La quatrième encyclique du pape François publiée le 24 octobre a été dûment saluée, analysée et résumée dans la presse catholique, mais n’a suscité au mieux, dans les grands médias commerciaux, que des mentions d’une politesse minimale. On aurait tort de voir là seulement du mépris, ou une preuve supplémentaire de la sécularisation de l’Occident. Car le fond de l’affaire est que le monde profane a préféré ignorer un document d’un poids embarrassant, qui n’alimente aucune polémique en cours ni inquiétude devenue chronique. L’histoire dira si Dilexit nos a vraiment moins de portée que les guerres en Ukraine et au Moyen Orient, les élections américaines, la discussion du budget au Palais-Bourbon ou l’entrée payante à Notre-Dame de Paris.
La vérité enfouie de l’être personnel
Ce qui incite à présumer que ce texte pontifical a une valeur indépendante des circonstances est qu’il définit assez nettement ce qui intéresse le christianisme, le niveau qu’il sait depuis son origine avoir mission d’atteindre et où il entend agir — à savoir le cœur, c’est-à-dire le "centre unificateur qui donne à tout ce que vit la personne un sens et une orientation". Autrement dit, l’enjeu n’est pas du tout une influence dans la société civile et la culture, et encore moins le pouvoir au sein de l’Église. Ce n’est évidemment pas non plus les préceptes moraux et ni même les obligations rituelles. C’est bien plutôt la conversion, l’ouverture à Dieu, à renouveler inlassablement au quotidien, jusqu’au plus intime et décisif de chacun.

### Objectif
Reproduisez mot pour mot le passage du texte sur l'encyclique Dilexit nos qui va de "La quatrième encyclique" jusqu'à "Notre-Dame de Paris.".

### Données fournies
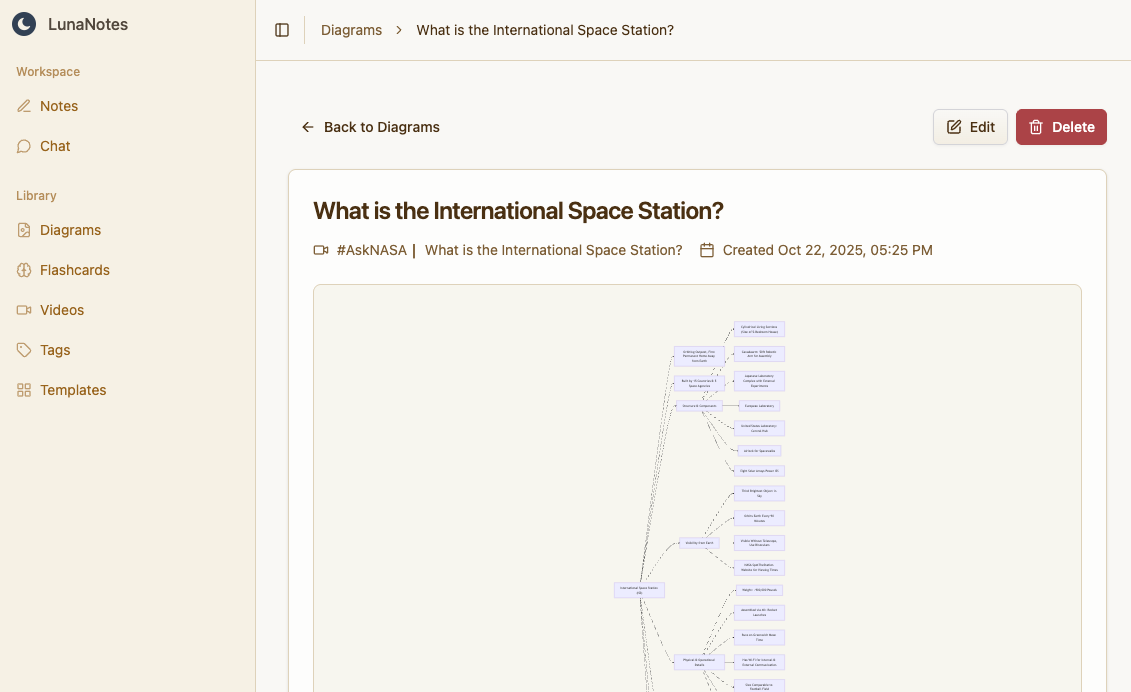Open Flashcards via its sidebar icon
This screenshot has height=692, width=1131.
[24, 270]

### Résultat final
La quatrième encyclique du pape François publiée le 24 octobre a été dûment saluée, analysée et résumée dans la presse catholique, mais n’a suscité au mieux, dans les grands médias commerciaux, que des mentions d’une politesse minimale. On aurait tort de voir là seulement du mépris, ou une preuve supplémentaire de la sécularisation de l’Occident. Car le fond de l’affaire est que le monde profane a préféré ignorer un document d’un poids embarrassant, qui n’alimente aucune polémique en cours ni inquiétude devenue chronique. L’histoire dira si Dilexit nos a vraiment moins de portée que les guerres en Ukraine et au Moyen Orient, les élections américaines, la discussion du budget au Palais-Bourbon ou l’entrée payante à Notre-Dame de Paris.